Scott Paterno, on behalf of the family of the late Penn State head football coach Joe Paterno, filed a notice of intent to serve a subpoena to Penn State, the Big Ten and NCAA, demanding all documents related to the Louis Freeh investigation into the Jerry Sansudky child sex abuse scandal that resulted in unprecedented NCAA sanctions against Penn State's football program.
The Paterno family is joined in the lawsuit by several members of the Penn State Board of Trustees, former Nittany Lion football players, and university faculty members. The suit asks the court to overturn a consent decree Penn State has with the NCAA.
Penn State's attorney, Joseph Green of Lee Green & Reiter Law Firm in Bellefonte, objects to the Paterno's pending subpoena saying the request for such documents and other information, including phone records and emails, violates attorney-client privilege as well as other privileges – and also says the demands are unrealistic.
In a statement Paterno family spokesperson Dan McGinn says, "Under the direction of the court, the process for determining the full truth about the actions of the NCAA and the University is proceeding. If the NCAA, Louis Freeh and the University had conducted a full, fair and transparent investigation, this exercise would not be necessary.
"Because their actions fell well short of these standards, there is no choice but to proceed. For everyone who wants to know the truth about the Sandusky tragedy and how to prevent similar events in the future, we must do what is necessary to bring the full record to light."
The university also objects to the Paterno's request for electronically stored information, or ESI, collected by Freeh investigators saying that of the vast amount of the ESI and other materials collected from the university "only a very small percentage of that ESI and other materials have any relevance to the issues discussed in the Freeh report."

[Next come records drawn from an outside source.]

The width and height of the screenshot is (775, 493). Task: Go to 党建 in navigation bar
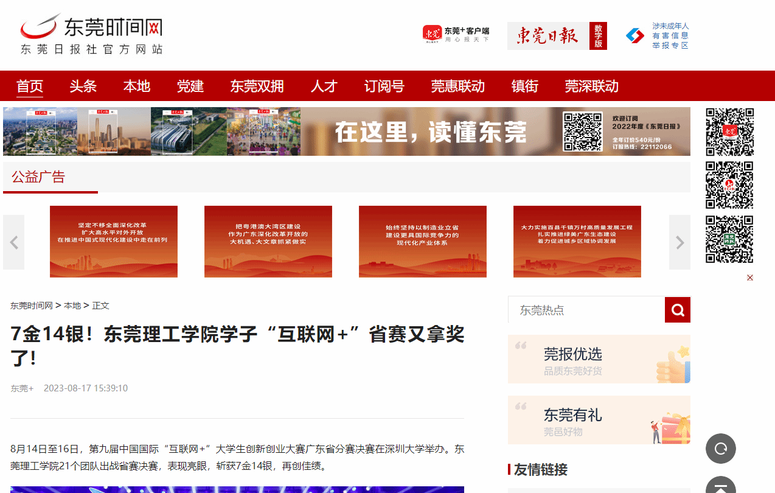tap(190, 86)
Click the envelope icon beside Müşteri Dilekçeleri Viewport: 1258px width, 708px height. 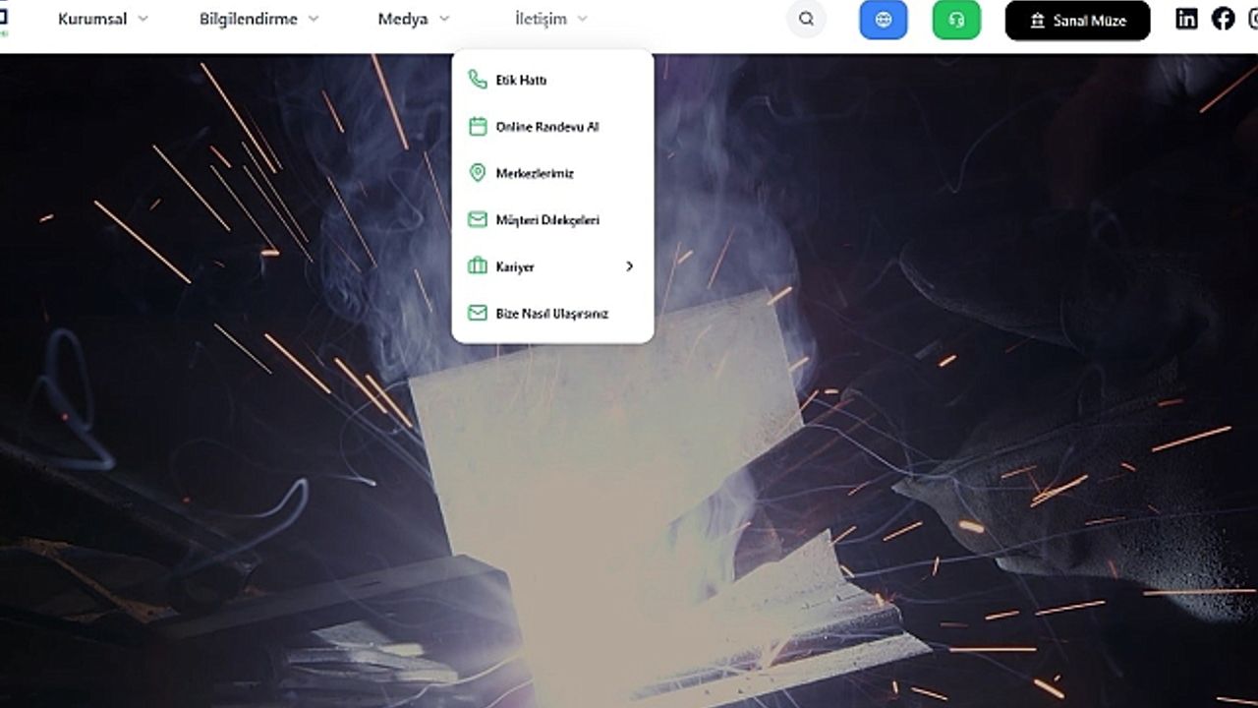click(478, 220)
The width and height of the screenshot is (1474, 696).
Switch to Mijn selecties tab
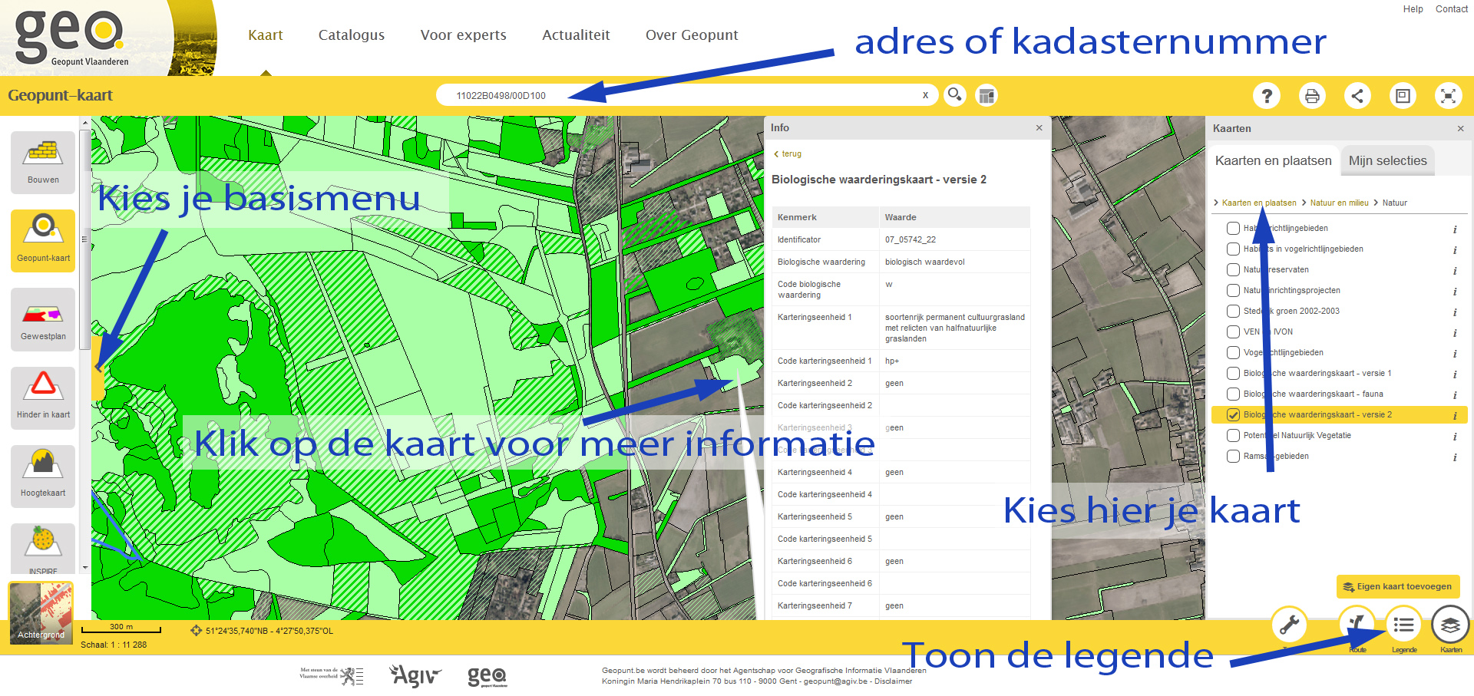tap(1387, 160)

Additionally, the university says some documents requested cannot be released under the Family Educational Rights and Privacy Act and Criminal History Record Information Act. Other documents cannot be released because they are part of ongoing criminal investigations, the university says.

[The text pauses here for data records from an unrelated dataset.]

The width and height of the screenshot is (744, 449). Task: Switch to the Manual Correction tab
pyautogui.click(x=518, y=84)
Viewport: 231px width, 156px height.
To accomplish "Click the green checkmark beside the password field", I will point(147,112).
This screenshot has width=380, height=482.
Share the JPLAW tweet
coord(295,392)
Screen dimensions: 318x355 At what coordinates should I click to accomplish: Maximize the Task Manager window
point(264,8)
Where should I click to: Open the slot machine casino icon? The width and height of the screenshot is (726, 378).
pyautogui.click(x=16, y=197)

Furthermore, the university says meeting the demands by the plaintiffs "would be extremely costly, time consuming and excessively burdensome." And any costs the Freeh Firm incurs by meeting demands in a subpoena, the university would ultimately have to cover.
"The Paterno plaintiffs should not be allowed to impose those costs on Penn State by means of grossly overbroad and intrusive subpoena they seek to serve," Green says.

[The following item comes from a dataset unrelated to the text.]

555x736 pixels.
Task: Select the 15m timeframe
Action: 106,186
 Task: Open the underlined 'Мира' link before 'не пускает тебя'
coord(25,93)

Green goes on to challenge the validity of the Paterno family as a legitimate plaintiff in the lawsuit.
"A decedent's 'family' is not a recognized legal entity with standing to sue," he says.
Penn State also objects to any request of documents dated after July 23, 2012 arguing they are "no relevant subject matter of this litigation, namely, the consent decree." The university also says many of the documents requested are already in the public domain and available to the plaintiffs.
The consent decree allowed the NCAA to impose unprecedented sanctions against Penn State's football program. The sanctions, imposed in the wake of the Jerry Sandusky child abuse scandal include a reduction in football scholarships, a ban on bowl appearances, and the vacating of 111 wins under Paterno.